Stored data:
....................

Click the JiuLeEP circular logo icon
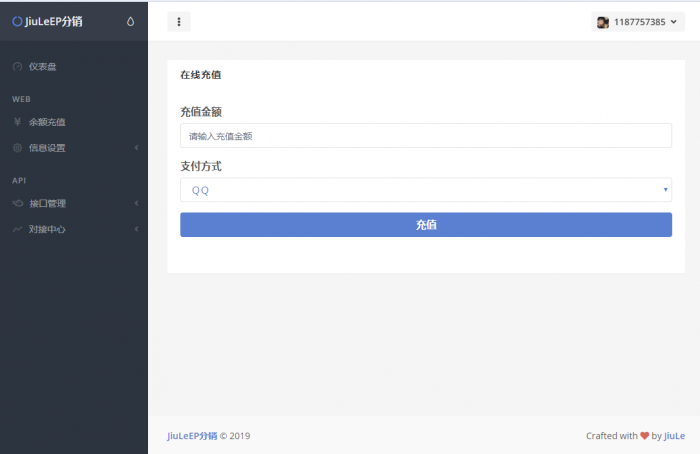Screen dimensions: 700x454 pos(17,21)
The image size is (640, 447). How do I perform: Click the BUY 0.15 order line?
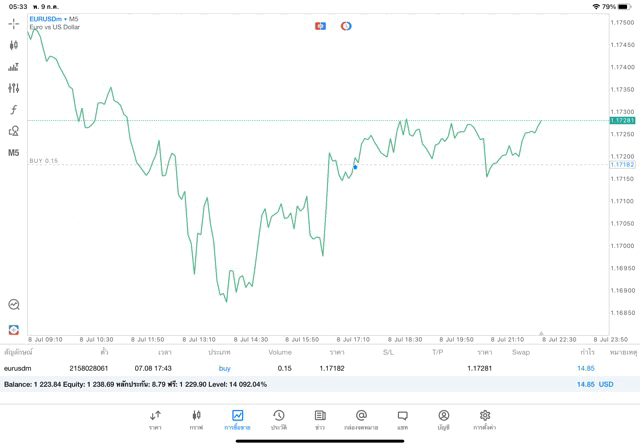(x=45, y=161)
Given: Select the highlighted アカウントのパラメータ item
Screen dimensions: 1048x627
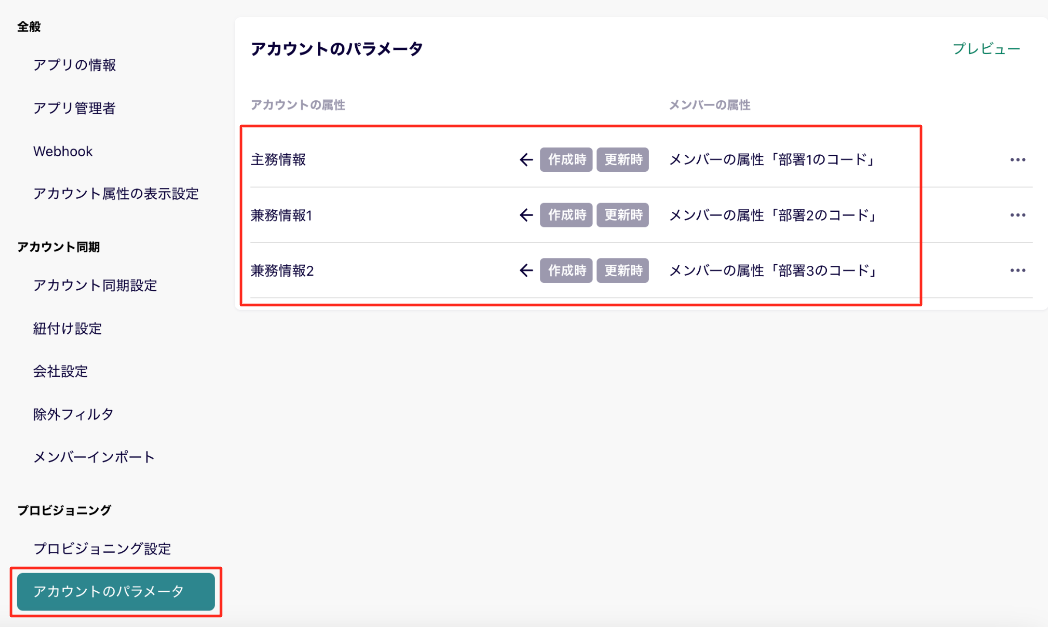Looking at the screenshot, I should coord(115,592).
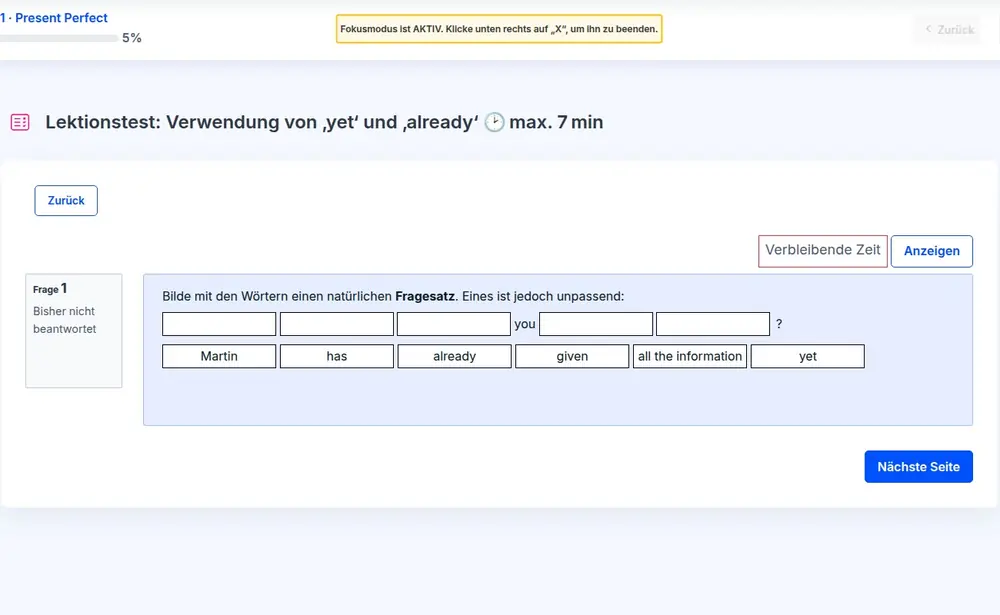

....................

◆ **Task brief**:
Reproduce the entries above exactly. Do not include the images.

◆ **Output**:
Click the JiuLeEP circular logo icon
Screen dimensions: 700x454 pos(17,21)
The image size is (640, 447). How do I perform: Click the BUY 0.15 order line?
(x=45, y=161)
Given: Select the highlighted アカウントのパラメータ item
Screen dimensions: 1048x627
Looking at the screenshot, I should coord(115,592).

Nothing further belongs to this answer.